## EXERCISE
Leaving out all images, write out the records that follow exactly.

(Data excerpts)
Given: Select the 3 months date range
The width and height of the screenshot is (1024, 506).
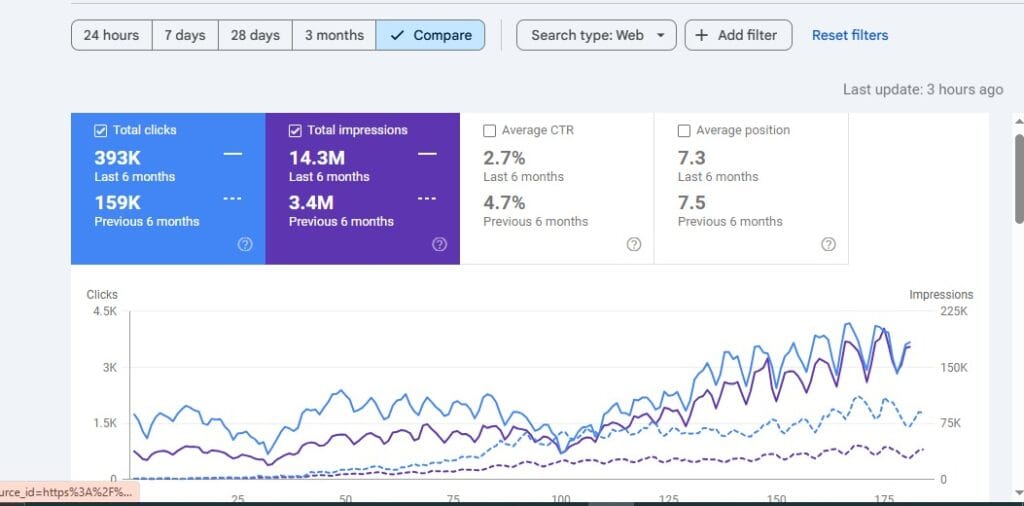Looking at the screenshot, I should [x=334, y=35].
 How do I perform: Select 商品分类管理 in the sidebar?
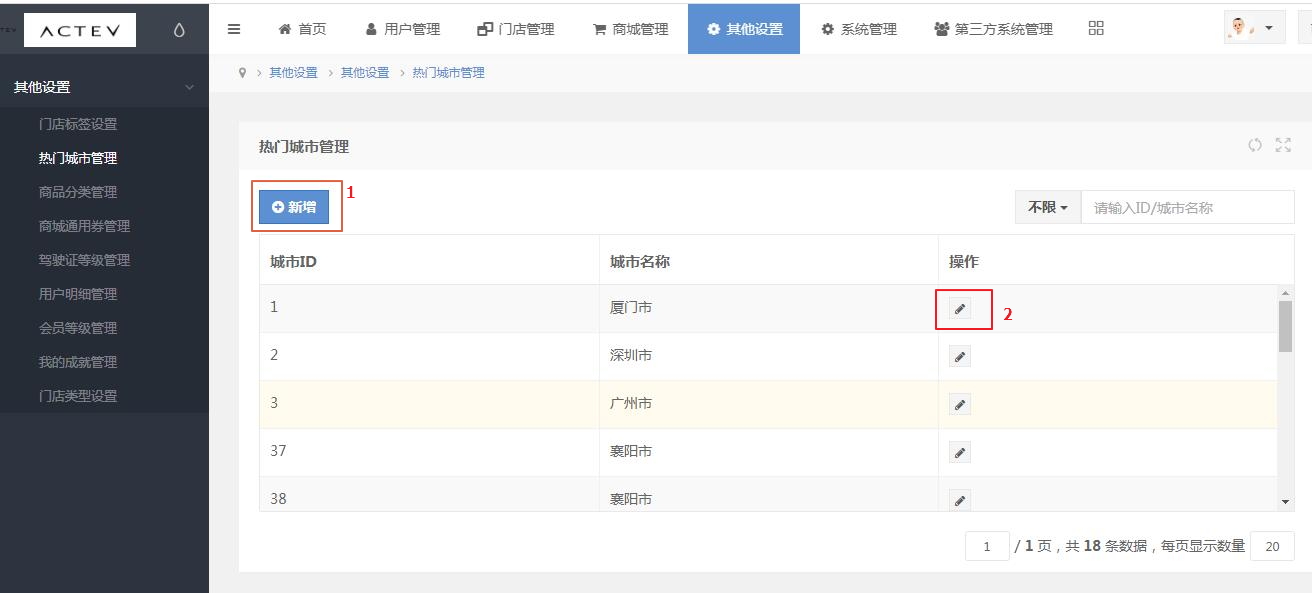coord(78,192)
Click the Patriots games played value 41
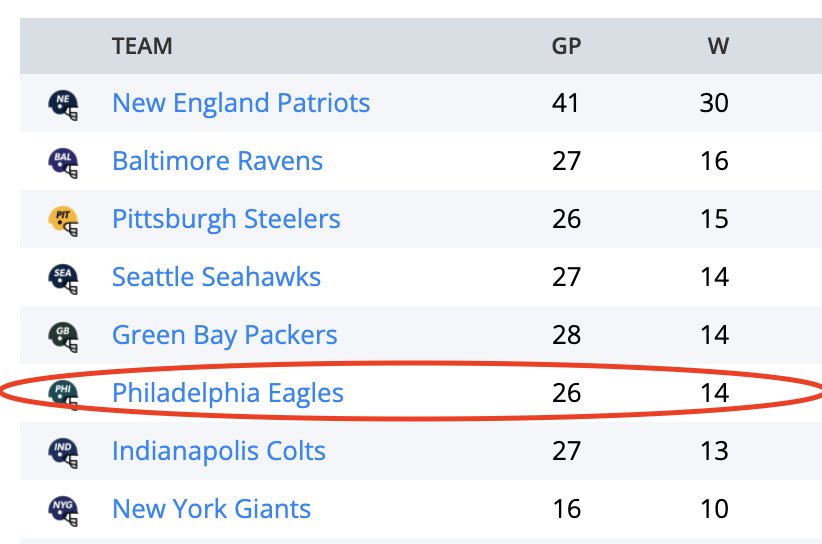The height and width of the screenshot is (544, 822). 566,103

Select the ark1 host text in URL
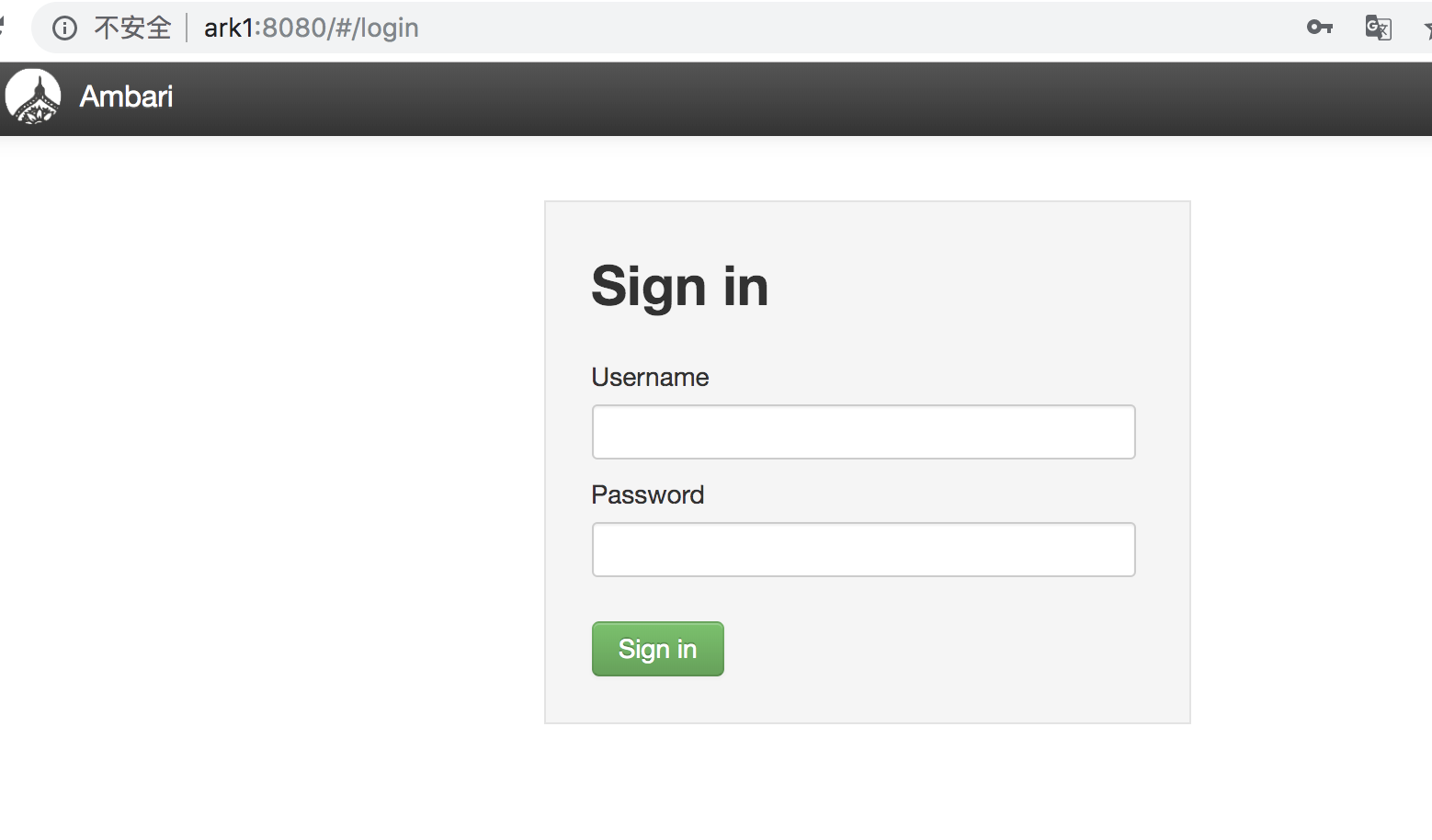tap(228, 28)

## RESPONSE BELOW
Given: Select the 3 months date range
The width and height of the screenshot is (1024, 506).
Looking at the screenshot, I should [x=334, y=35].
 How do I perform: Select 商品分类管理 in the sidebar?
coord(78,192)
Click the Patriots games played value 41
The height and width of the screenshot is (544, 822). 566,103

Select the ark1 host text in URL
tap(228, 28)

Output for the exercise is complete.